- **EXERCISE OBJECTIVE**:
Arrange the listing below as a Markdown table with the columns Row and Line, covering everything from the line containing "The height and" down to the end of the listing. Leave out blank lines and omit the pictures.

──────── RECORDS FOR THIS EXERCISE

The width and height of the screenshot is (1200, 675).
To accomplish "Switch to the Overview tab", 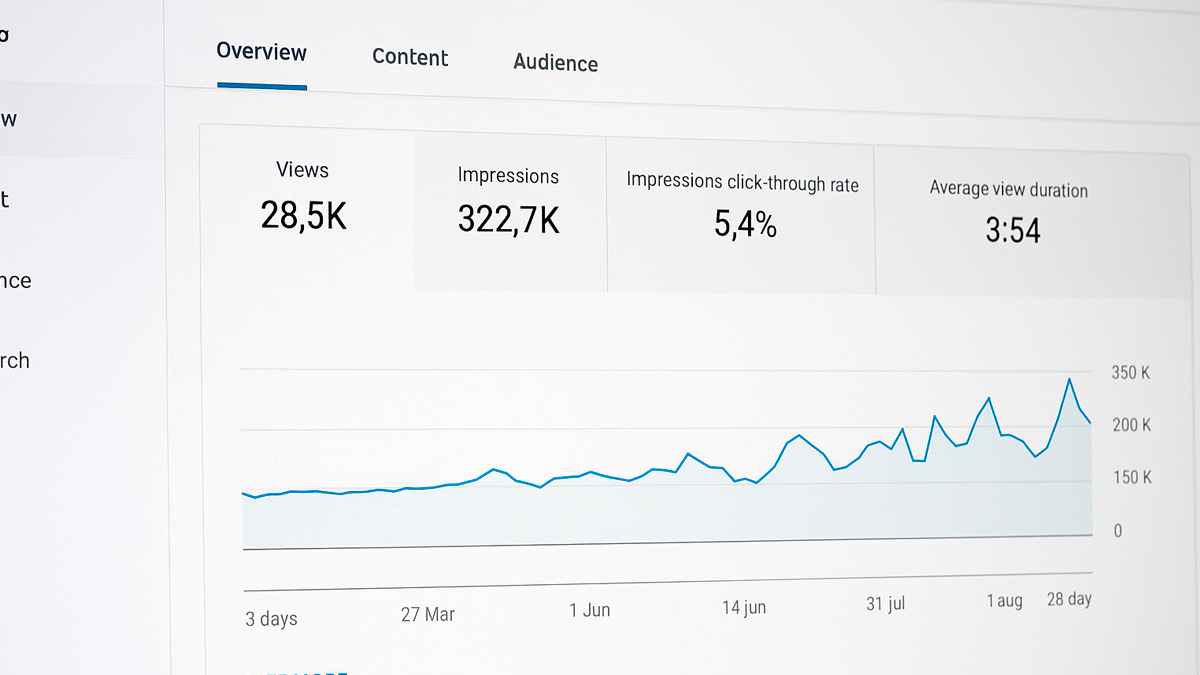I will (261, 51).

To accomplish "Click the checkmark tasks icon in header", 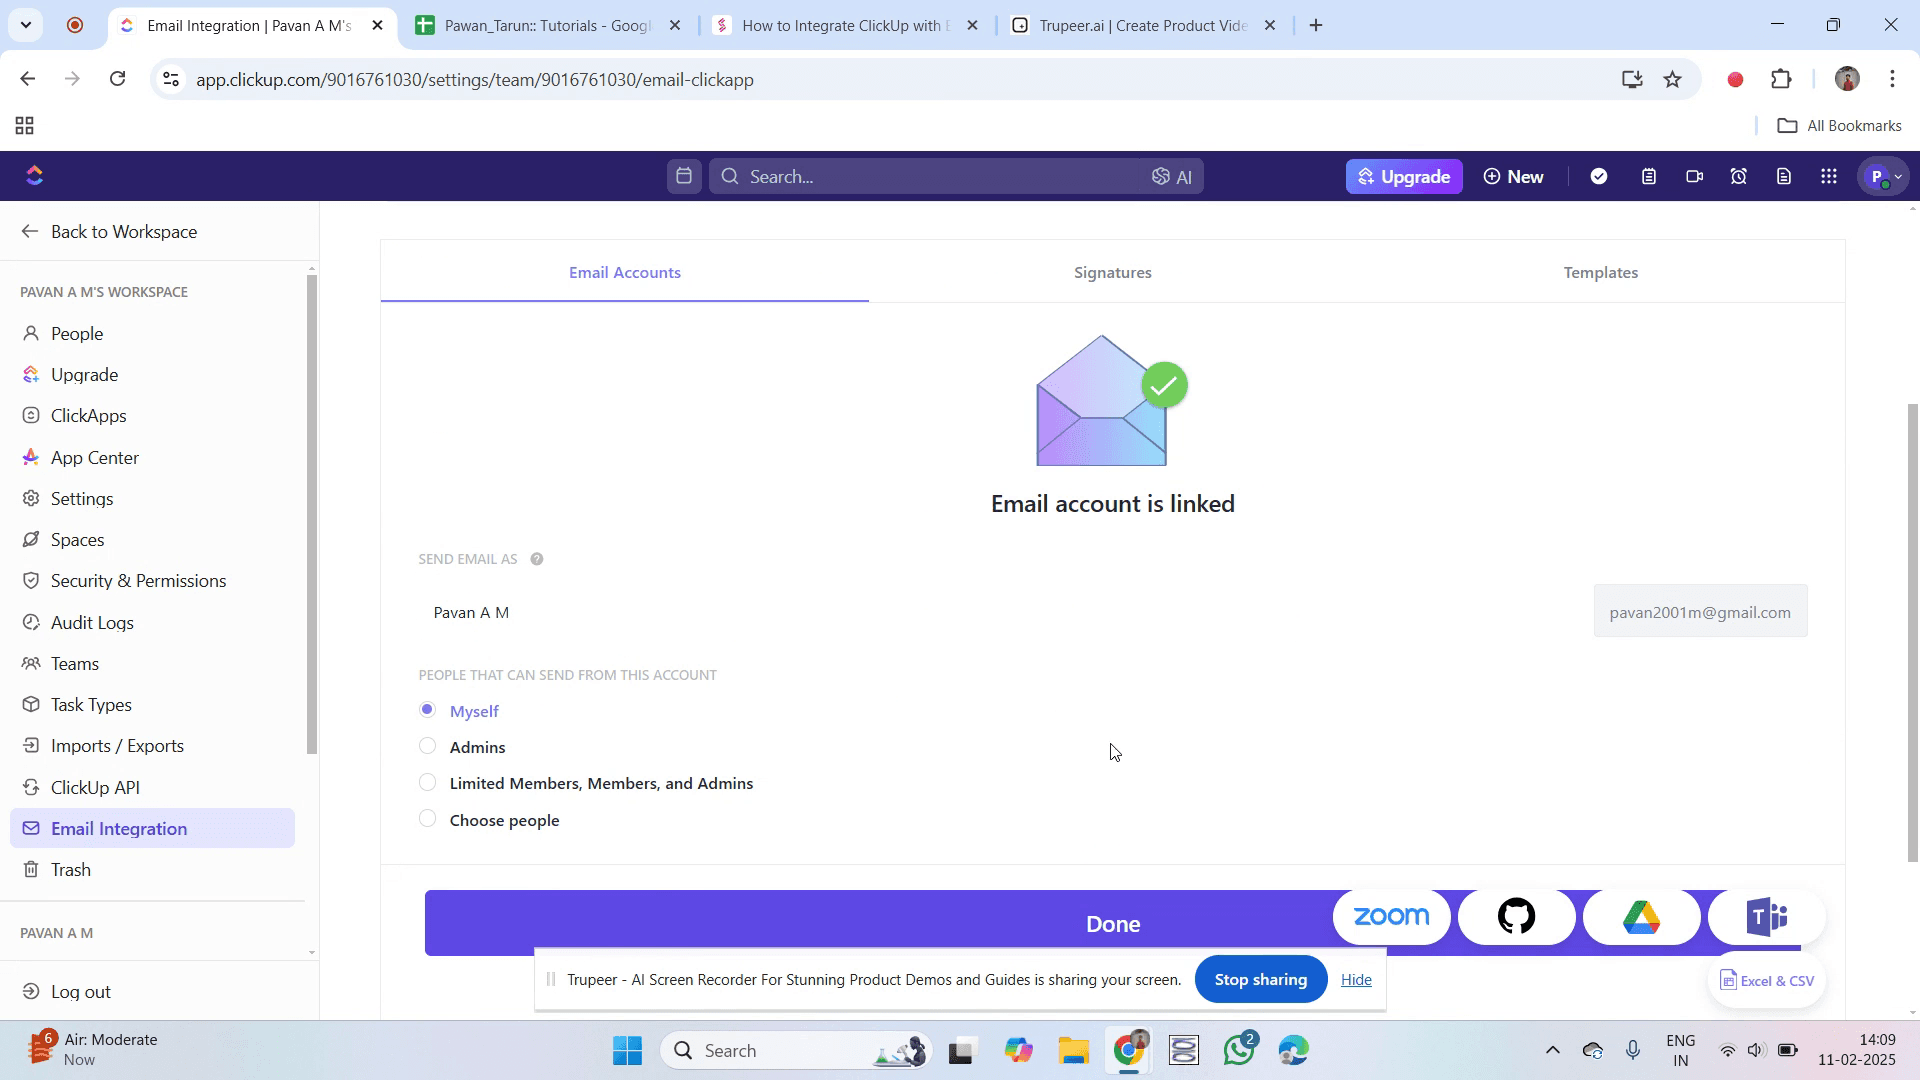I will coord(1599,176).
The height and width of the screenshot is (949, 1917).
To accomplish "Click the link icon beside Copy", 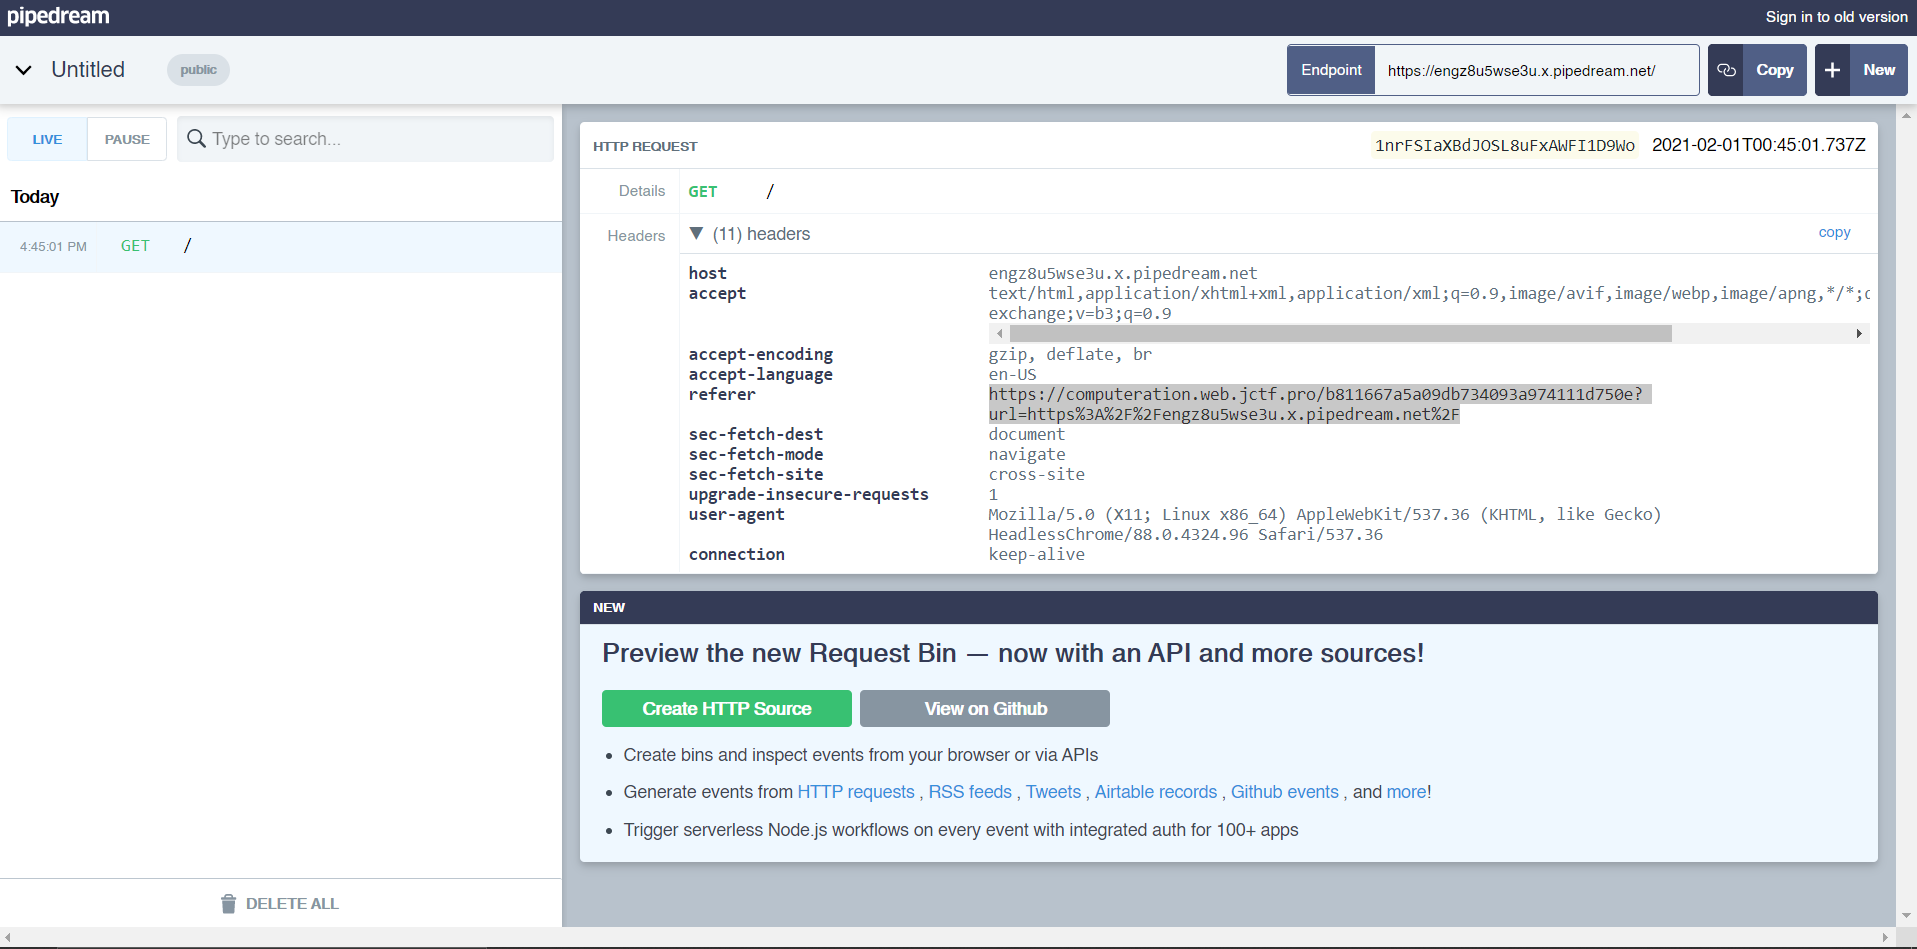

────────────────

- **WRITTEN REPLY**:
| Row | Line |
|---|---|
| 1 | The height and width of the screenshot is (949, 1917). |
| 2 | To accomplish "Click the link icon beside Copy",  |